Out of 10,000 plus Beds, 348 are in ICU: Delhi HC laments at statistics

Published On 2019-02-15 03:30 GMT   |   Update On 2019-02-15 03:30 GMT

33 Delhi government-run hospitals in the city has 10,059 beds, of which 348 -- 3.4 per cent -- are in the ICUs


New Delhi: The Delhi High Court on Wednesday said it was "alarming" that not even 10 per cent of the over 10,000 beds in all the AAP government-run hospitals in the national capital were in the intensive care unit sections, adding that there was a need to remedy the shortcoming.


"It is really alarming that of the over 10,000 beds in all the Delhi government hospitals together, there are only 348 ICU beds," a bench of Chief Justice Rajendra Menon and Justice V K Rao observed, after it was shown a list of the number of ICU and ventilator beds in public and private hospitals.


According to the list placed before the bench by advocate Ashok Aggarwal, the 33 Delhi government-run hospitals in the city has 10,059 beds, of which 348 -- 3.4 per cent -- are in the ICUs.


In sharp contrast, private hospitals like Max Patparganj, VIMHANS, Fortis, Sir Ganga Ram have over 10 per cent of their total beds in ICUs, according to the list.


Read Also: 52 out of 400 ventilators in Delhi govt hospitals not functional, HC told


The Delhi government's additional standing counsel, Satyakam, told the court that he needed to verify the numbers.


The court also asked the Aam Aadmi Party (AAP) government in the national capital about the steps it was taking to increase the number of beds with ventilator support.


The query was posed after the Delhi government lawyer said, "We have a long waiting (period) for ventilators."


During the hearing, the court also suggested to the Delhi government to ask the private hospitals to provide real-time data on the availability of vacant beds and ventilators under the economically weaker section category.


To this, Satyakam said a centralised system would have to be set up to collect data from the public hospitals run by the Delhi government and the municipal corporations as well as the private hospitals and then it needed to be displayed on a common web portal.

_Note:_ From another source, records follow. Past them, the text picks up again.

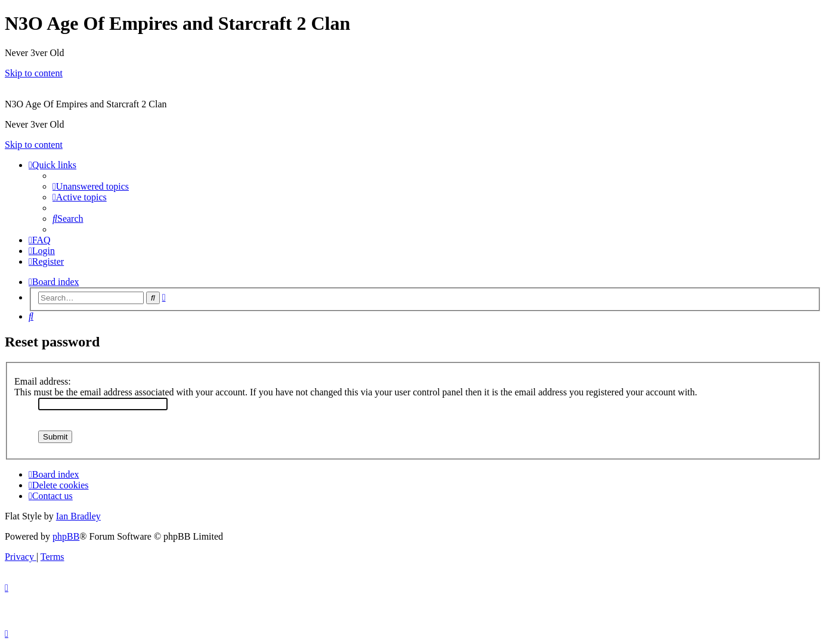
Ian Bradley (78, 516)
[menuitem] (91, 186)
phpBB (66, 536)
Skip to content (33, 73)
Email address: (42, 381)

The bench, thereafter, said it would pass orders directing setting up of a centralised system to display information regarding the availability of beds, ventilators and other medical facilities in all the hospitals run by the Centre, the corporations and the Delhi government in the national capital.

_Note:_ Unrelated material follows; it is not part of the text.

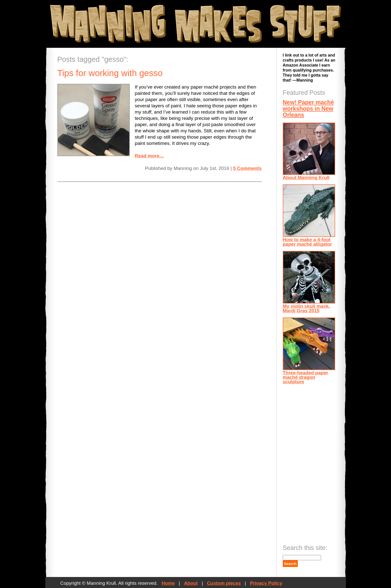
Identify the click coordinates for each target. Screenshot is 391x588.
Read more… (149, 156)
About (191, 583)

The court was hearing public interest litigation (PIL) initiated by it in 2017 after it came to know that a newborn had died as the family got no ventilator-fitted bed in four government hospitals in the national capital.


The Delhi government had, on February 11, filed an affidavit, stating that of the 400 ventilator beds in the hospitals under its control, 52 were not functional and that efforts were being made to repair them.


The AAP government had also said the hospitals were asked to repair the ventilators or procure new ones at the earliest.


The court had observed that if information regarding the availability of ventilators was readily accessible online, the life of the newborn might have been saved.


The newborn girl had died at the Jag Pravesh Chandra Hospital in northeast Delhi because it had no ventilator support, while the three other government hospitals, where the desperate family had gone, had refused admission, saying no critical care beds were available.


According to a news report, the baby, after a normal birth on September 20, 2017, was diagnosed with birth asphyxia that caused less oxygen to go to the brain and necessitated immediate ventilator support.


"In the absence of a ventilator, the hospital asked the family to ventilate the baby with an Ambu-bag. The newborn died around 4 am on September 21, 2017," the news report had said.


An Ambu-bag is a manual, hand-held resuscitation device, which hospital attendants are asked to keep pressing 16-18 times per minute to move air in and out of the lungs of a patient who cannot breathe on his own. Medical experts had termed this practice as "primitive" and "condemnable", the report had said.